Slander is not a new sin — it is one of the oldest. But digital culture has given it infrastructure it has never had before. The same impulse that once required proximity now requires only a screen and a few seconds. What was once an embodied, relational act — tearing someone's reputation — has been reduced to a frictionless click. And the church is not immune. Matthew 18 lays out a clear order for how to address conflict with a brother or sister. Online culture has built a world where everyone skips it. Khalil and Sean walk through the biblical theology of slander — Ephesians 4:29, Matthew 18, and the honor-shame cultural context that makes reputation-damage so serious in the ancient world — and land on one reorienting practice. This episode teaches what the Bible says about slander and digital dishonor, why Christians must recover a Matthew 18 ethic for online conflict, and how to use your words to build rather than tear down, hosted by two pastors.
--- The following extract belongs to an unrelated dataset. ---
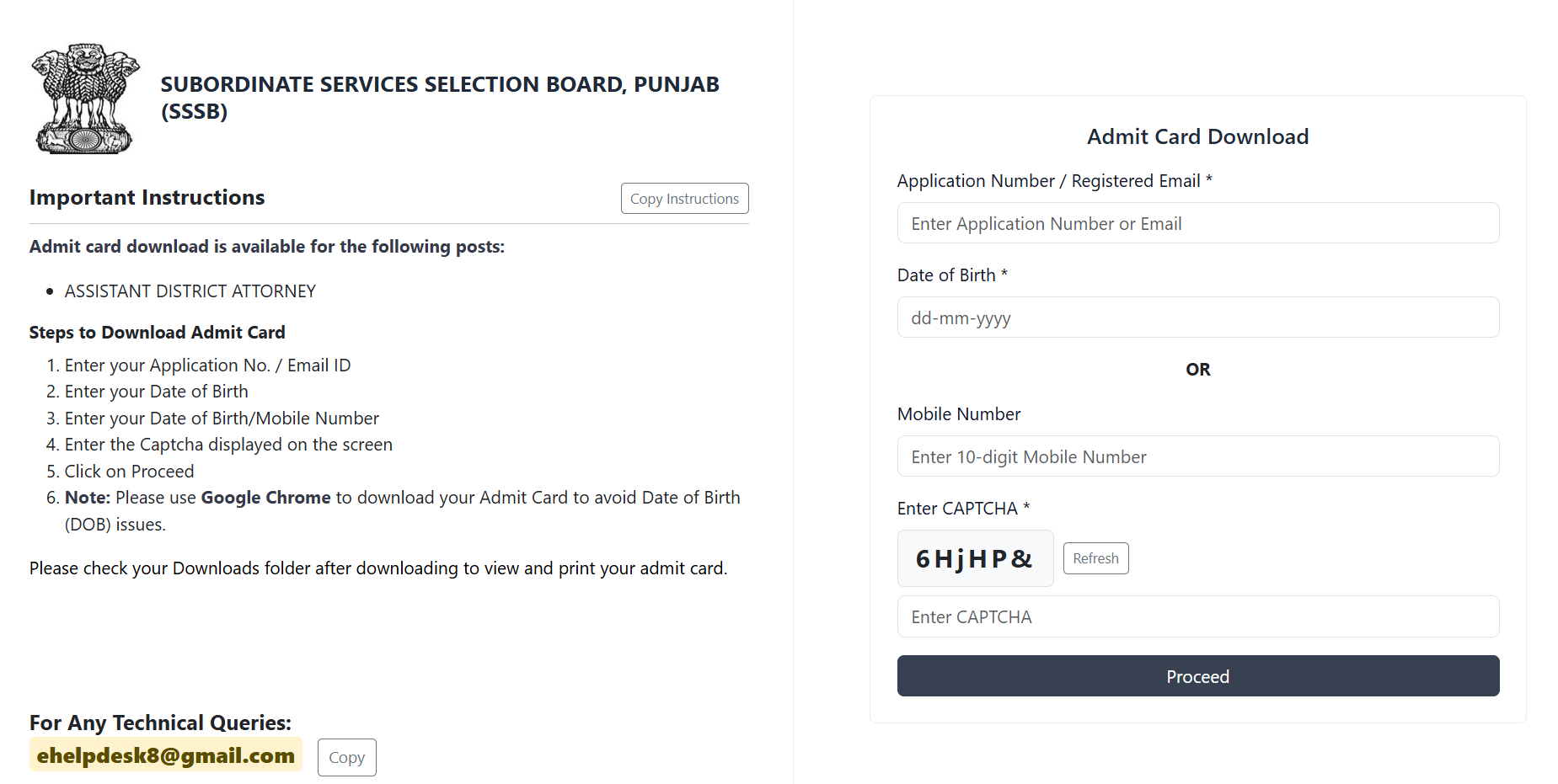The height and width of the screenshot is (784, 1558).
Task: Click the Application Number / Registered Email label
Action: coord(1054,181)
You will learn why the phrase "saving face" is literally accurate in honor-shame cultures — reputation was a person's face, and slander was an act of violence against it — and why that framing changes how seriously you should take what you say or share online. You will hear the insight that behavior on devices always produces embodied consequences, because digital and embodied life are not two separate lives — they are one life, and the disconnect between them is costing you. And you will walk away with one discipline: before you post, share, or say something about someone, ask whether you would say it to their face — and whether Matthew 18 has been honored first.
If your digital life looks different from your real one, this episode names that gap for what it is. The same Gospel that reconciles you to God also obligates you to a different way of relating to people — including the ones you disagree with, the ones who disappointed you, and the ones whose reputation you could damage with a few keystrokes. This conversation is overdue.